Archaeologists are generally careful to keep the material from site investigations in good order (properly labelled and indexed, and appropriately stored). It is however possible that, if an organisation has been struggling in business terms, these aspects of its work will have been neglected. It is therefore possible that work will be needed to catalogue and put in order the body of material of Classes (1) to (3). It is essential that all the material relating to each individual investigation is located and accounted for, for the reasons stated above (items (A) to (D))
Immediate advice and contact points
If an administrator or liquidator has to deal with an archaeological organisation, they will be well-advised to seek specialist advice from local and national government bodies concerned with archaeology and from the professional and trade bodies for archaeology. Contact details are given below.
The key piece of immediate advice is: in the event of having to deal with such an organisation, do not start to clear up (or clear out) offices, or to dispose of materials or computers, until you have gained a clear view of what is involved. By its nature much of this material is irreplaceable. Some of the potential consequences of its loss or premature (or disorderly) dispersal are outlined above.
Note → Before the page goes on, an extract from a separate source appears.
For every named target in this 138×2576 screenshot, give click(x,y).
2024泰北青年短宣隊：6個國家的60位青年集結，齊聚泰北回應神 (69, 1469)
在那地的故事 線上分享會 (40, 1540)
- Association of Local Government Archaeological Officers (ALGAO) UK, http://www.algao.org.uk/
- Historic England - http://www.historicengland.org.uk/
- Cadw - http://www.cadw.gov.wales/
- Historic Environment Scotland - http://www.historicenvironment.scot
- Historic Environment Division, Department for Communities, Northern Ireland – www.communities-ni.gov.uk
- Chartered Institute for Archaeologists (CIfA) – http://www.archaeologists.net
- Federation of Archaeological Managers and Employers (FAME) – http://www.famearchaeology.co.uk
- Treasure Trove Unit Scotland - https://treasuretrovescotland.co.uk/
These bodies will be ready to help with advice, in order to safeguard the archaeological interest and to assist in dealing with any issues such as those relating to planning permissions and obligations.